EXCERPTED RECORDS
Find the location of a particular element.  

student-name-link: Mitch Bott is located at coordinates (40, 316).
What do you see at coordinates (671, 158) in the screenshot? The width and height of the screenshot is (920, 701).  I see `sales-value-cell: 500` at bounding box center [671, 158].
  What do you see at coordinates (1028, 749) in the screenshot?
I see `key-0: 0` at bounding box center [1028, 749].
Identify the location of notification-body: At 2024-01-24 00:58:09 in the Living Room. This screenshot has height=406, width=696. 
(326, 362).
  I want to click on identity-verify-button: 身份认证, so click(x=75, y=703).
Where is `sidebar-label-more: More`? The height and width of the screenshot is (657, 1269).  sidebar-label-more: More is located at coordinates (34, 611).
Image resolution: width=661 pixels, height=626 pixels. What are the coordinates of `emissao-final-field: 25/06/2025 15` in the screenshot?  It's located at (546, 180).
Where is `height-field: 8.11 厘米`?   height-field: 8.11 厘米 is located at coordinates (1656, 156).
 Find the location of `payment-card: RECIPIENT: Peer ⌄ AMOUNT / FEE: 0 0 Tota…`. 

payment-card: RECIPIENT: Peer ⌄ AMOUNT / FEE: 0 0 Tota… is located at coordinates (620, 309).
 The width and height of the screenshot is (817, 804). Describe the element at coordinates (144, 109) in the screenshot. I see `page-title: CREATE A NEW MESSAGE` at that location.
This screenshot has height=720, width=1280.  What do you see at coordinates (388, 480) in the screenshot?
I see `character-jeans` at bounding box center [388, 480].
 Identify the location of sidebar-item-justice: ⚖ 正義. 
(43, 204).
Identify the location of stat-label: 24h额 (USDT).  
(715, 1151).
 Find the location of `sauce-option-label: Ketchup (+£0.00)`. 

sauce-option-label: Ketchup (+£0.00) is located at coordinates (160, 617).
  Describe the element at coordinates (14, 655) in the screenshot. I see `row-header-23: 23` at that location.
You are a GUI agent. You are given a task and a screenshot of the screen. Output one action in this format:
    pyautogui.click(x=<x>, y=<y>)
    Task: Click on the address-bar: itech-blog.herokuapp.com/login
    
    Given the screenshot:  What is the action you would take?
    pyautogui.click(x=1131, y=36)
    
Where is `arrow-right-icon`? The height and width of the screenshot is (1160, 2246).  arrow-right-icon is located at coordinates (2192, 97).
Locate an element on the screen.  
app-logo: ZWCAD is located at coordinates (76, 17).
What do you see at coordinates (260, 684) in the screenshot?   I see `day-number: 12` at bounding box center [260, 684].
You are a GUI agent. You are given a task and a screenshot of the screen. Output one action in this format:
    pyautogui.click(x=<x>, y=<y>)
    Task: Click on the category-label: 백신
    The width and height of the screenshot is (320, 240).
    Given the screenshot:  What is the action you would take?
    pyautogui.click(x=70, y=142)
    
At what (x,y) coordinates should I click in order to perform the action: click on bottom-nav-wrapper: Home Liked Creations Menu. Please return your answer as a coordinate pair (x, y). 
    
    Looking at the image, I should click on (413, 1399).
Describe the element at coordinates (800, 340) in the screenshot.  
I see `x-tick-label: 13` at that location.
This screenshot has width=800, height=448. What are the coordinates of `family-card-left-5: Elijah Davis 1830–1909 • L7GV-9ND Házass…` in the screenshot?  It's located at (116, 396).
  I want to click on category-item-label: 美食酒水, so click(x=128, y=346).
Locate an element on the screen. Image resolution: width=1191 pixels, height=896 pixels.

WHAT THE TASK REQUIRES
Copy every one of the lines above word for word, with nothing changed.

SOLUTION FOR THIS EXERCISE
Find the location of a particular element.  

student-name-link: Mitch Bott is located at coordinates (40, 316).
What do you see at coordinates (671, 158) in the screenshot? The width and height of the screenshot is (920, 701).  I see `sales-value-cell: 500` at bounding box center [671, 158].
  What do you see at coordinates (1028, 749) in the screenshot?
I see `key-0: 0` at bounding box center [1028, 749].
Identify the location of notification-body: At 2024-01-24 00:58:09 in the Living Room. This screenshot has height=406, width=696. 
(326, 362).
  I want to click on identity-verify-button: 身份认证, so click(x=75, y=703).
Where is `sidebar-label-more: More`? The height and width of the screenshot is (657, 1269).  sidebar-label-more: More is located at coordinates (34, 611).
Image resolution: width=661 pixels, height=626 pixels. What are the coordinates of `emissao-final-field: 25/06/2025 15` in the screenshot?  It's located at (546, 180).
Where is `height-field: 8.11 厘米`?   height-field: 8.11 厘米 is located at coordinates (1656, 156).
 Find the location of `payment-card: RECIPIENT: Peer ⌄ AMOUNT / FEE: 0 0 Tota…`. 

payment-card: RECIPIENT: Peer ⌄ AMOUNT / FEE: 0 0 Tota… is located at coordinates (620, 309).
 The width and height of the screenshot is (817, 804). Describe the element at coordinates (144, 109) in the screenshot. I see `page-title: CREATE A NEW MESSAGE` at that location.
This screenshot has height=720, width=1280.  What do you see at coordinates (388, 480) in the screenshot?
I see `character-jeans` at bounding box center [388, 480].
 Identify the location of sidebar-item-justice: ⚖ 正義. 
(43, 204).
Identify the location of stat-label: 24h额 (USDT).  
(715, 1151).
 Find the location of `sauce-option-label: Ketchup (+£0.00)`. 

sauce-option-label: Ketchup (+£0.00) is located at coordinates (160, 617).
  Describe the element at coordinates (14, 655) in the screenshot. I see `row-header-23: 23` at that location.
You are a GUI agent. You are given a task and a screenshot of the screen. Output one action in this format:
    pyautogui.click(x=<x>, y=<y>)
    Task: Click on the address-bar: itech-blog.herokuapp.com/login
    
    Given the screenshot:  What is the action you would take?
    pyautogui.click(x=1131, y=36)
    
Where is `arrow-right-icon`? The height and width of the screenshot is (1160, 2246).  arrow-right-icon is located at coordinates (2192, 97).
Locate an element on the screen.  
app-logo: ZWCAD is located at coordinates (76, 17).
What do you see at coordinates (260, 684) in the screenshot?   I see `day-number: 12` at bounding box center [260, 684].
You are a GUI agent. You are given a task and a screenshot of the screen. Output one action in this format:
    pyautogui.click(x=<x>, y=<y>)
    Task: Click on the category-label: 백신
    The width and height of the screenshot is (320, 240).
    Given the screenshot:  What is the action you would take?
    pyautogui.click(x=70, y=142)
    
At what (x,y) coordinates should I click in order to perform the action: click on bottom-nav-wrapper: Home Liked Creations Menu. Please return your answer as a coordinate pair (x, y). 
    
    Looking at the image, I should click on (413, 1399).
Describe the element at coordinates (800, 340) in the screenshot.  
I see `x-tick-label: 13` at that location.
This screenshot has width=800, height=448. What are the coordinates of `family-card-left-5: Elijah Davis 1830–1909 • L7GV-9ND Házass…` in the screenshot?  It's located at (116, 396).
  I want to click on category-item-label: 美食酒水, so click(x=128, y=346).
Locate an element on the screen. Image resolution: width=1191 pixels, height=896 pixels.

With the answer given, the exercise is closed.